DATA EXCERPTS –
Start of Block

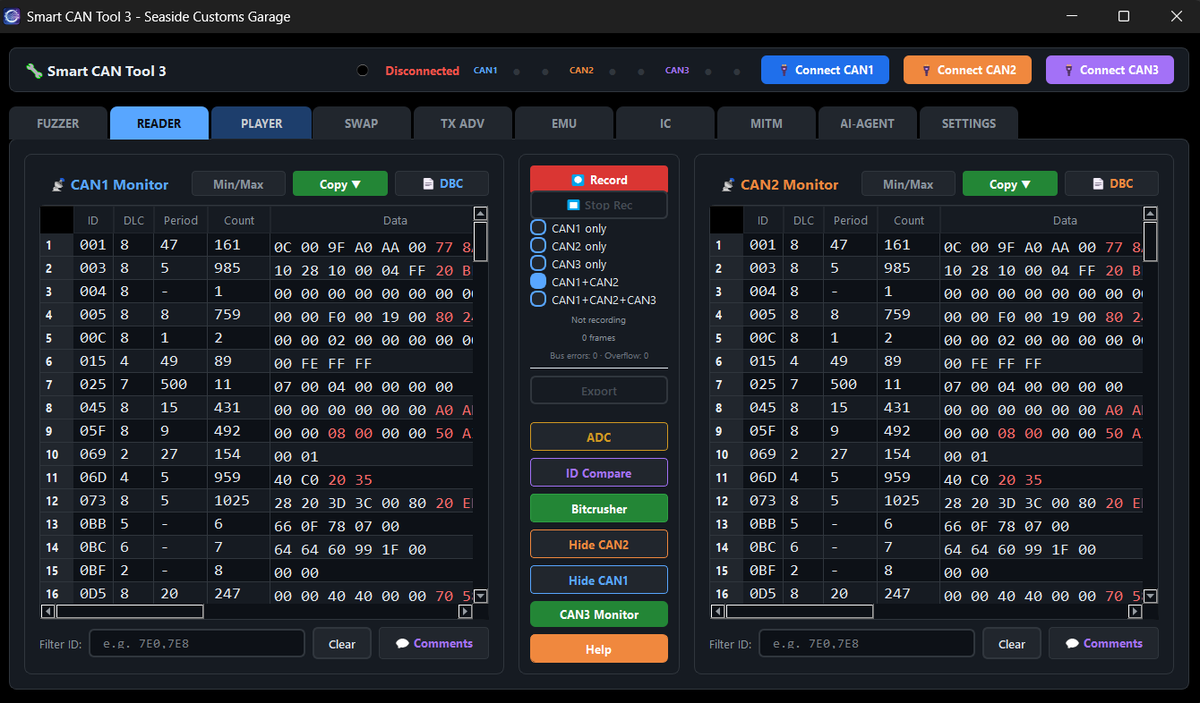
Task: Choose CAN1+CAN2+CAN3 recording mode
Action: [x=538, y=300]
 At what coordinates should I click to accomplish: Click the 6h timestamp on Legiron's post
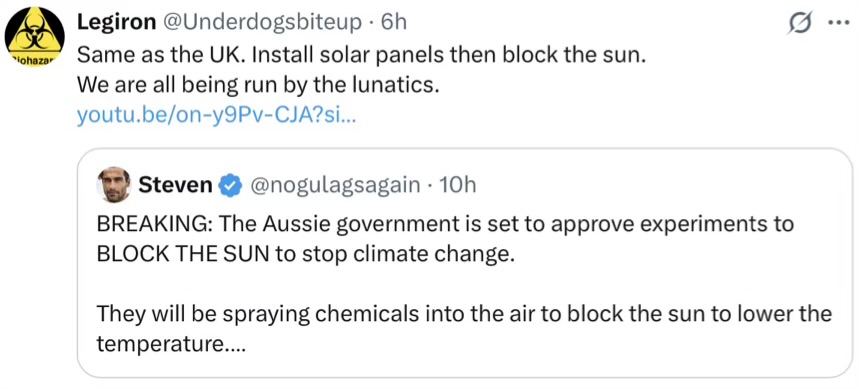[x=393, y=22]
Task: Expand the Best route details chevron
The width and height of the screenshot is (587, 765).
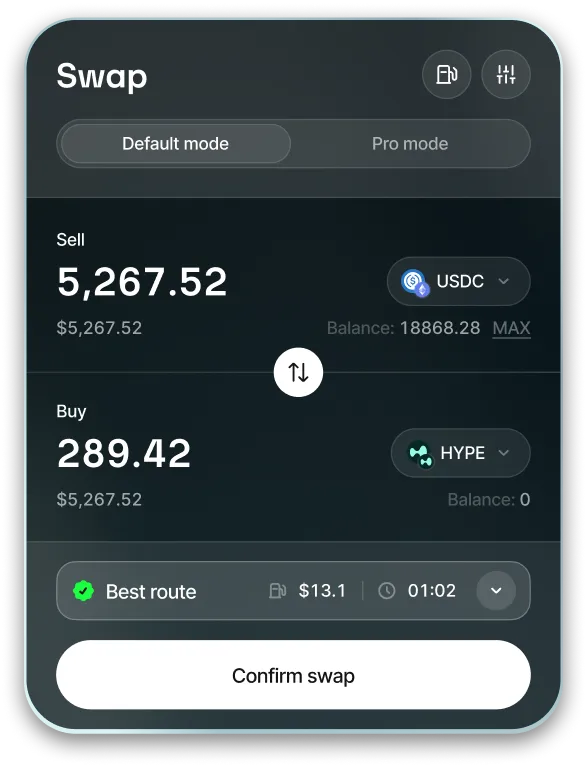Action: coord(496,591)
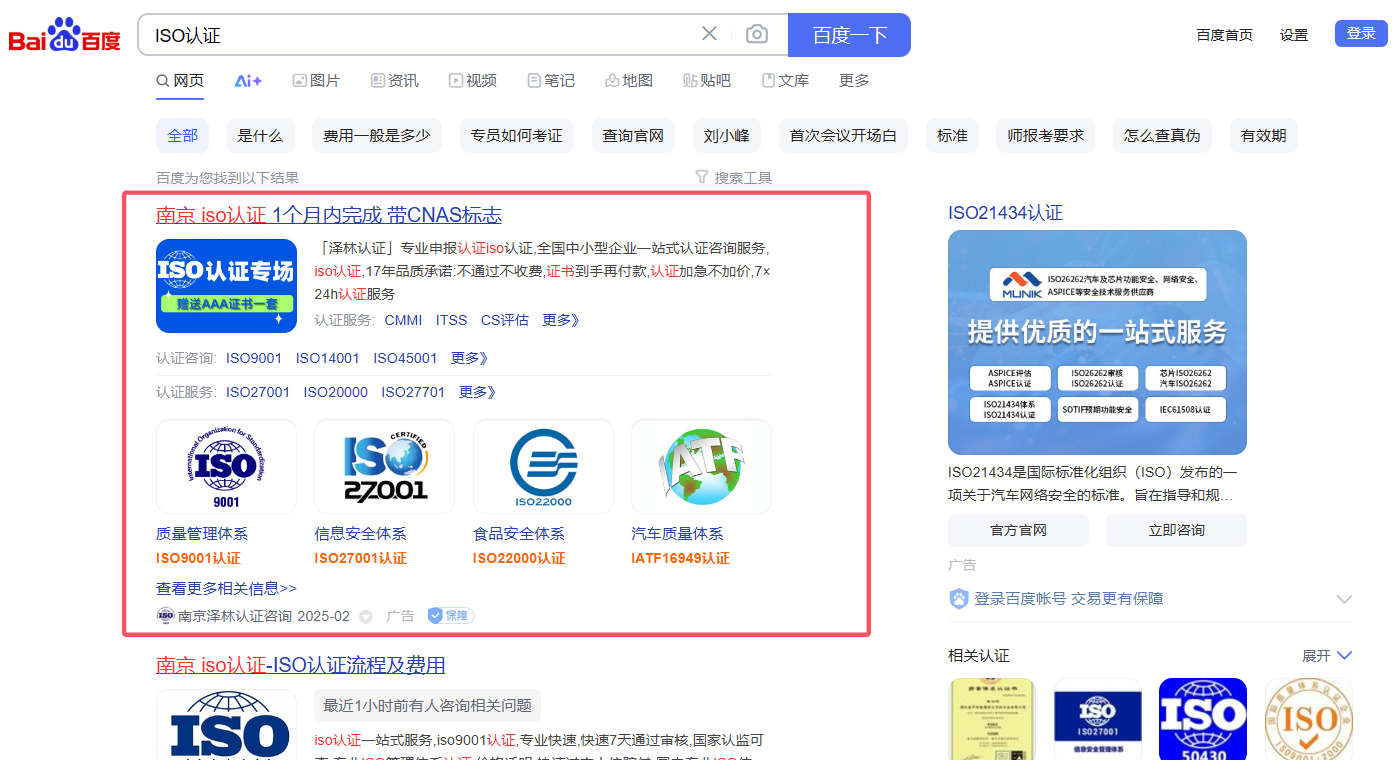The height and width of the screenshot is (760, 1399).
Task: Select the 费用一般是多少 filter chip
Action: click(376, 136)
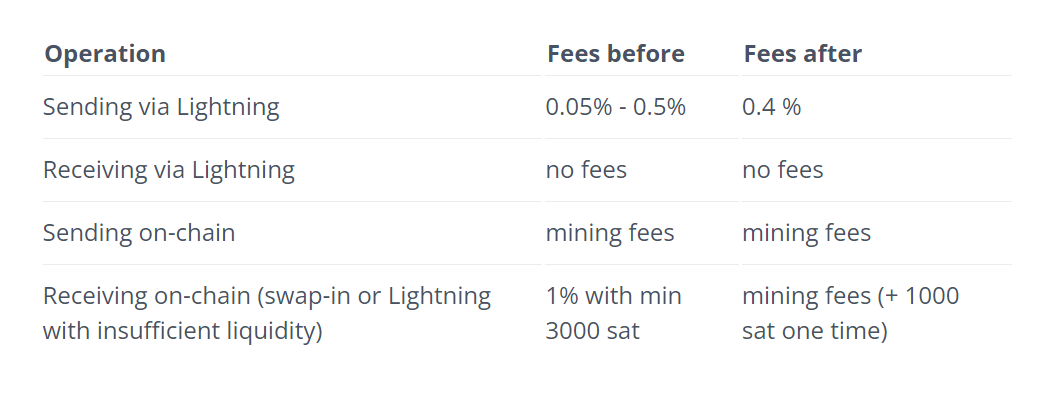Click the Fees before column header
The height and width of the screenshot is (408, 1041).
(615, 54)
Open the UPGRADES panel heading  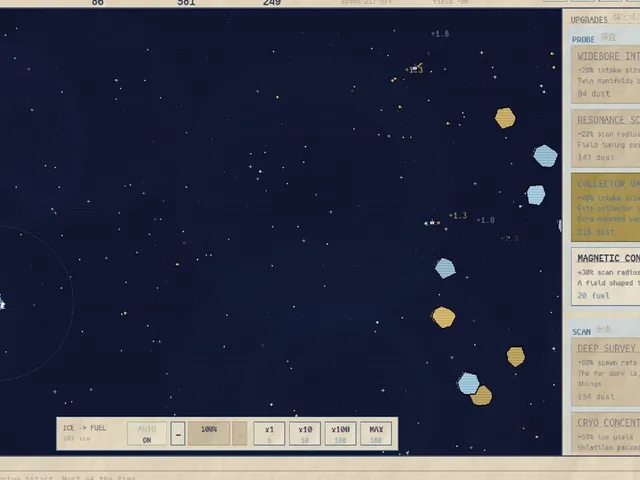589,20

End of Block
Start of Block

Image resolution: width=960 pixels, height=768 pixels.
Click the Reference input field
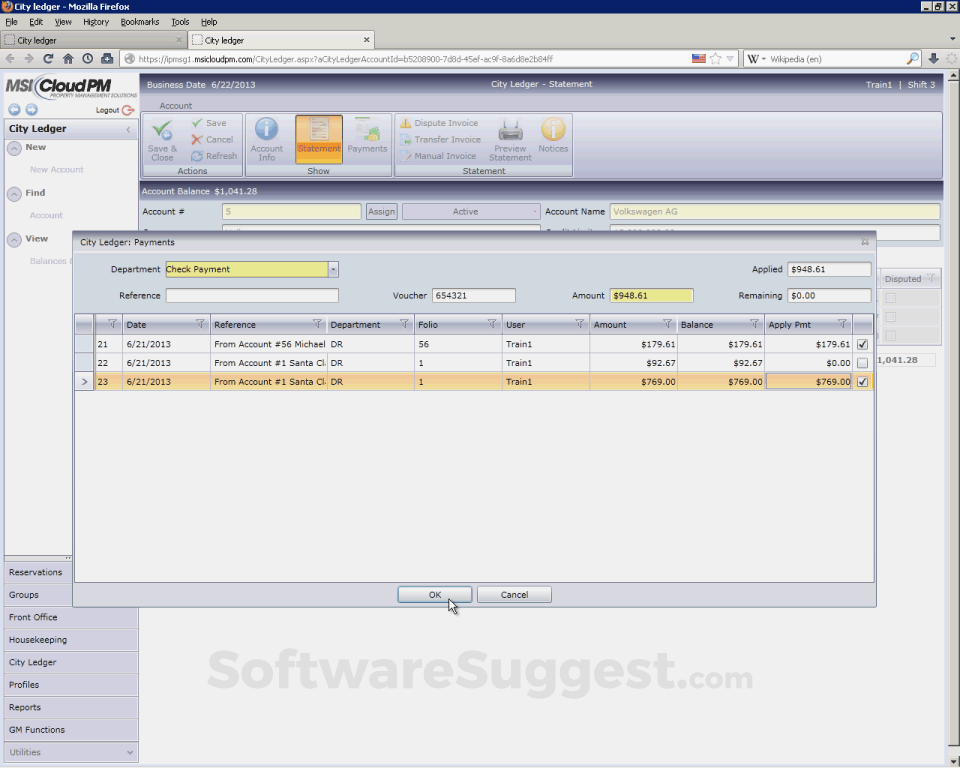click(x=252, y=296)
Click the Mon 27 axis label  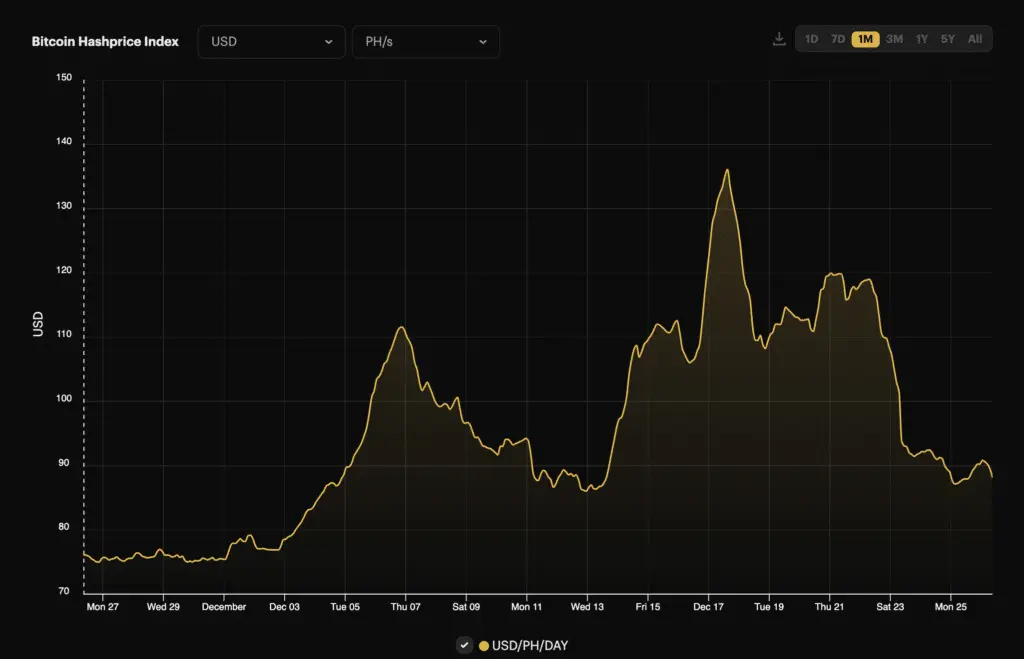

End of Block

REQUIREMENT – Using the data above, print only the lines starting at the one with "At what coordinates" and ending at the one with "Task: Expand the Best route details chevron", exactly as they stand, minus the pictures.

RESULT FOR THIS EXERCISE –
 At what coordinates should I click to accomplish: Click the 6h timestamp on Legiron's post
[x=393, y=22]
Task: Expand the Best route details chevron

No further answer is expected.